Our beverage program favors a handful of small producers known for exceptionally pure spirits. We currently include eight selections in the eau de vie category from five producers, making it one of the city’s most ambitious lineups of this unique spirit.
Might I Recommend…
Laurent Cazottes is one of the most notable eau de vie producers carried at Income Tax. Based in Southern France, this artisan farmer picks the fruit for his craft eau de vie fruit by hand, removing the seeds and stems before aging it for a month to concentrate the sugars. Why all the trouble? The difference in taste brings to mind the disparity between biting into a ripe peach picked from an orchard tree and eating the fruit from a can. His Goutte de Reine-Claude Dorée eau de vie made from greengage plums may be my favorite spirit in the world of any category. We currently serve it out of magnum 1.75 liter bottles at Income Tax for extra fun.
Another of Income Tax’s specialty varieties on hand is premium Austrian distillery Rochelt, which ages each batch of its elderberry-based eau de vie for 13 years in glass demi-johns (balloons) before it’s ready for market.
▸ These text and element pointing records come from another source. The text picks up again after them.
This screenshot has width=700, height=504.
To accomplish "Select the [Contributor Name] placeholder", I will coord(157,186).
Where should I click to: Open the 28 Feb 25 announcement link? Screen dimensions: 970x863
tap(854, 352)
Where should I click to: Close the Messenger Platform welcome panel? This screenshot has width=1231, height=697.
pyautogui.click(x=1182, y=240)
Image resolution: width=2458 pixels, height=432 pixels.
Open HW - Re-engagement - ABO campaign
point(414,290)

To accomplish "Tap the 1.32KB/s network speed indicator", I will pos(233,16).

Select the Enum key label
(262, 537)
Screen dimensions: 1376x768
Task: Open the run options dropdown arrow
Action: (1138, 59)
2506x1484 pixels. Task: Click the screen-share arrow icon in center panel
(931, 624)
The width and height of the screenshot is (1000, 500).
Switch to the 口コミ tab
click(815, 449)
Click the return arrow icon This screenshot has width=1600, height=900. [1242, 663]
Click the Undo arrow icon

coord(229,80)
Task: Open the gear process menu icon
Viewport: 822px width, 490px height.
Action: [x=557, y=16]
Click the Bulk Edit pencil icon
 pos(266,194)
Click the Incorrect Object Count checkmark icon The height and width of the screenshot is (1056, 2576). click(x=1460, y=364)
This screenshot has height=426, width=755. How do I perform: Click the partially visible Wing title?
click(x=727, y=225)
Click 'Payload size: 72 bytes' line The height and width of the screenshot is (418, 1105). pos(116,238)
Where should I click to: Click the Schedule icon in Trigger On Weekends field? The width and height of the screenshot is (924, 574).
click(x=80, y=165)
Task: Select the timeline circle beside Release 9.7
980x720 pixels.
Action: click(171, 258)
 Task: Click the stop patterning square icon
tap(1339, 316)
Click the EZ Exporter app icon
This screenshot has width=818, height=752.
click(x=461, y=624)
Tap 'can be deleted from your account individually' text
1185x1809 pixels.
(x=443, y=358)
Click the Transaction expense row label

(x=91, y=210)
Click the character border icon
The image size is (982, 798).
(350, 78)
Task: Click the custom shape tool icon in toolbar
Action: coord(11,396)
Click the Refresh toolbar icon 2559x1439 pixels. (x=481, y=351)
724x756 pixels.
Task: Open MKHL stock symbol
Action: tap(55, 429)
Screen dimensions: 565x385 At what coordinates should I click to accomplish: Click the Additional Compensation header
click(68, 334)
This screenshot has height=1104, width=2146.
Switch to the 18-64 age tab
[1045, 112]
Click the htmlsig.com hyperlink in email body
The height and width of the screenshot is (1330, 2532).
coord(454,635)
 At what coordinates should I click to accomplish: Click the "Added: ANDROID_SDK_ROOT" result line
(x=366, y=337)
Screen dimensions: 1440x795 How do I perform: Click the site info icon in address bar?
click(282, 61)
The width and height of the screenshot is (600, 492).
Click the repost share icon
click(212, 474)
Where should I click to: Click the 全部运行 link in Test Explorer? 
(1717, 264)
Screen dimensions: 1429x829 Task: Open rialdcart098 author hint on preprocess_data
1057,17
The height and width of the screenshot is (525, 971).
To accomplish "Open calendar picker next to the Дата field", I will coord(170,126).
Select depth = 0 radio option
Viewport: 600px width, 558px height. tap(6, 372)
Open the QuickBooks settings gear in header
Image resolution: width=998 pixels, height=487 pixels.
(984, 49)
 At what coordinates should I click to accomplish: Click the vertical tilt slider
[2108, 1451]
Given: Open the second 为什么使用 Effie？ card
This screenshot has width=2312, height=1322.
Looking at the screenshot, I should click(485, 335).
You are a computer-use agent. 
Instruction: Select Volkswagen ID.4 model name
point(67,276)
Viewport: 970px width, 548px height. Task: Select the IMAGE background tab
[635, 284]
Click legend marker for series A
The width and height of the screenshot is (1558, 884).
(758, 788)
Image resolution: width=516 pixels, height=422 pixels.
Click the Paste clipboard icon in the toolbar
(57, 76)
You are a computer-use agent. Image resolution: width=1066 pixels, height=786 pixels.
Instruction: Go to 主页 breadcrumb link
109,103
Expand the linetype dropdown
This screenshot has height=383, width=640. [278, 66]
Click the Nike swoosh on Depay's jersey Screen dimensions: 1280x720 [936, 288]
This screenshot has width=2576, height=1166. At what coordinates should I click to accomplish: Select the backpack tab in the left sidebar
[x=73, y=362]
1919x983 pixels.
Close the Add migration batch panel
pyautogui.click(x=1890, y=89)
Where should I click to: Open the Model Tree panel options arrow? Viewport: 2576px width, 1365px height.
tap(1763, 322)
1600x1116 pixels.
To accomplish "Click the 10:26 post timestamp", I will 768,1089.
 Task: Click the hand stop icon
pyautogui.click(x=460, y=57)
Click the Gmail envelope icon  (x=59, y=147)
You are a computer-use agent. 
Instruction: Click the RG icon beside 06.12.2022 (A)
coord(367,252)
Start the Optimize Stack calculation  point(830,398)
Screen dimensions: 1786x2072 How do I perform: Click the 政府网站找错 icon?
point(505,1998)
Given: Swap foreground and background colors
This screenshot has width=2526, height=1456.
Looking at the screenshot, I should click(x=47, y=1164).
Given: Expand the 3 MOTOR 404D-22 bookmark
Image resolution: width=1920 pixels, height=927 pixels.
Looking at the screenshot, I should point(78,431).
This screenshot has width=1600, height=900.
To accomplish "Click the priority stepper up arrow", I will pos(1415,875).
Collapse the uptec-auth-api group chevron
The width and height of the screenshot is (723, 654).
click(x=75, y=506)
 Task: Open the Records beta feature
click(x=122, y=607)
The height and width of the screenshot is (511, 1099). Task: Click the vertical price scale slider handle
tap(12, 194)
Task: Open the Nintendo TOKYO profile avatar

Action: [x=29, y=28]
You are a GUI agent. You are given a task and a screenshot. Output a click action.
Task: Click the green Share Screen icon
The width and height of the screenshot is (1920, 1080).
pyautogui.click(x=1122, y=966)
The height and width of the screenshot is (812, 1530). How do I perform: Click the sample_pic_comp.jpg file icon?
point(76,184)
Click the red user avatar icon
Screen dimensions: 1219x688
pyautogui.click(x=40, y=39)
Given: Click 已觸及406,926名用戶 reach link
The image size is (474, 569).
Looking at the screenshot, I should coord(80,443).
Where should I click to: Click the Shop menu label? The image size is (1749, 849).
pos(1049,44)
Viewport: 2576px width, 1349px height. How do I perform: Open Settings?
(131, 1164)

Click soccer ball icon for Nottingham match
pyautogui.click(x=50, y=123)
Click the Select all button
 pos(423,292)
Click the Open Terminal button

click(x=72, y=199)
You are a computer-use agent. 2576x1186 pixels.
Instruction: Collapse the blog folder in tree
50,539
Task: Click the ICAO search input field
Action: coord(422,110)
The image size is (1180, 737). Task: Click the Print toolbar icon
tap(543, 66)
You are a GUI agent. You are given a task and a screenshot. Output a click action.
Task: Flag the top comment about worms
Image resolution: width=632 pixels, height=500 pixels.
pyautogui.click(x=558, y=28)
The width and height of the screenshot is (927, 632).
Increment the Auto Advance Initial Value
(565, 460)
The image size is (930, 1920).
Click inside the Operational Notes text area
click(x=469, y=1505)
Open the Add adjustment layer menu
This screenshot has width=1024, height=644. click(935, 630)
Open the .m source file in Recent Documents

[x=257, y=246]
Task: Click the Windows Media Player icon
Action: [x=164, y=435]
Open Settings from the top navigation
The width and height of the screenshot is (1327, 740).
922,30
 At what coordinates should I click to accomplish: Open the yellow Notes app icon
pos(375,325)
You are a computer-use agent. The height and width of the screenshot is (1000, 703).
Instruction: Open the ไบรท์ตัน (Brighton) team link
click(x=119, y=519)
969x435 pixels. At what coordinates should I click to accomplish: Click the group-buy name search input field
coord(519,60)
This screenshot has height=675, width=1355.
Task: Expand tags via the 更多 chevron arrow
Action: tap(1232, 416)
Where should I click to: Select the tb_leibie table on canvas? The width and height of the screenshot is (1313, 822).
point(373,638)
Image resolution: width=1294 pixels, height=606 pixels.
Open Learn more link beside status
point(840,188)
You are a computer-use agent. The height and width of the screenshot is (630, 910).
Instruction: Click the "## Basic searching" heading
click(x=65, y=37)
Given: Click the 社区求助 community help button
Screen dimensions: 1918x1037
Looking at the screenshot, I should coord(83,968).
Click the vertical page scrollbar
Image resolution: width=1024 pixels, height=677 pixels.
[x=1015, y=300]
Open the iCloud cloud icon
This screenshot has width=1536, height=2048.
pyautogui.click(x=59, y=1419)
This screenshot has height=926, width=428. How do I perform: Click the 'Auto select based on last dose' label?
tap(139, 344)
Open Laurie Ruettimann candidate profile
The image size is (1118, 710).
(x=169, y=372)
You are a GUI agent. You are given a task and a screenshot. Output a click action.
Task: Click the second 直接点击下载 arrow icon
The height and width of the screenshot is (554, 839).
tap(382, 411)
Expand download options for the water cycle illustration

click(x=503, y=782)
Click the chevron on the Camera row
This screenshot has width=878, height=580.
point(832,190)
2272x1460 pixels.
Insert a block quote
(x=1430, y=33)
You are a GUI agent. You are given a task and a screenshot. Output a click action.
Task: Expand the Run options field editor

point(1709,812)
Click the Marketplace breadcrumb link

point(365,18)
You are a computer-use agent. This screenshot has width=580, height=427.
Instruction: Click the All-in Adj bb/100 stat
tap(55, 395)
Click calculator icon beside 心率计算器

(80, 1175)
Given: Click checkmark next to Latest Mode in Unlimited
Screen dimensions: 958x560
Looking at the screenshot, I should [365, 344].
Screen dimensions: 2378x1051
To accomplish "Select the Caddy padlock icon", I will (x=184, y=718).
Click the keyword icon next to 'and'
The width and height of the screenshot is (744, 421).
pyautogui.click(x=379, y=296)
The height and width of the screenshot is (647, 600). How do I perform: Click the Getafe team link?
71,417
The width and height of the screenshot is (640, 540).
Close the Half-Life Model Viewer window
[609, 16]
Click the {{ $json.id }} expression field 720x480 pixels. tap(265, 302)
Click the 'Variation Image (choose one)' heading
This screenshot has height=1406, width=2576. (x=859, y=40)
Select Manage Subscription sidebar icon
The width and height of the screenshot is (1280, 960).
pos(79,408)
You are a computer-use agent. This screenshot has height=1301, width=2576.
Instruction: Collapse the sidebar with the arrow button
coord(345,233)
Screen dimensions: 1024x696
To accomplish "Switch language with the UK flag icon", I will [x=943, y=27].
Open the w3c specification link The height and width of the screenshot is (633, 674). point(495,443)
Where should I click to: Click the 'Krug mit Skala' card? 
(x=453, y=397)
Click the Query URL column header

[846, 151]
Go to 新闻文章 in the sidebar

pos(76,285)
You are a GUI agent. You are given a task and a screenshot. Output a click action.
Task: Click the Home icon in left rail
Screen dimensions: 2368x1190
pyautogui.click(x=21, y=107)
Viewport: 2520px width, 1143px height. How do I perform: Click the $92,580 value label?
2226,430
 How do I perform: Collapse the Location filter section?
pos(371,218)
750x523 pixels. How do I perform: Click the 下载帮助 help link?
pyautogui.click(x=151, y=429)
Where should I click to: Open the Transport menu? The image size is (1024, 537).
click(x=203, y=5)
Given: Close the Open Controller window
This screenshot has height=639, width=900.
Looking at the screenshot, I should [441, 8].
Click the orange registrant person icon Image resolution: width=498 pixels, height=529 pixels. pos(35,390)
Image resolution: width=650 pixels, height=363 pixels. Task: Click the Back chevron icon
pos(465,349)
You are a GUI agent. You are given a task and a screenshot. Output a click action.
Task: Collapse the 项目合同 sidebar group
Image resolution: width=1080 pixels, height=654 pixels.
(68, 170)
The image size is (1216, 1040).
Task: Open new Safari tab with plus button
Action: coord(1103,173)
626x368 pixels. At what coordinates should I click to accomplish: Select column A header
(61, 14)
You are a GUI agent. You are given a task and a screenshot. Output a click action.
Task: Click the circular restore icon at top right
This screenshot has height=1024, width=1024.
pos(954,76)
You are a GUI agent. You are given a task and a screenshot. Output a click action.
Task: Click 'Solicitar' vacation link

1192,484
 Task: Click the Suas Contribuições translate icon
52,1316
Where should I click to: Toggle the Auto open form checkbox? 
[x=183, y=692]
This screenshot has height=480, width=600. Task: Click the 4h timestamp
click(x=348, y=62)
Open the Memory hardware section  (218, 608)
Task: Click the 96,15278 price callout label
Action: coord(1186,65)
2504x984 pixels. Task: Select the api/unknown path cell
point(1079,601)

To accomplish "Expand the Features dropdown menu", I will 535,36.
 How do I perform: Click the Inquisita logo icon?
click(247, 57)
Because Rochelt works with dozens of fruit growers, they have the leverage to refuse all but the top of the crop in creating a remarkable eau de vie well worth the wait.
Though it’s easy to fixate on the drink’s often meticulous production methods, the unique part of eau de vie is that, though the spirits exist year round, each batch captures its own harvest season and place. It’s the flavor of a moment in time, almost like bottling one bountiful growing season. With late summer’s harvest season on the horizon, for anyone interested in crisp terroir-driven fruit nuances, it can be a beautiful rabbit hole to go down.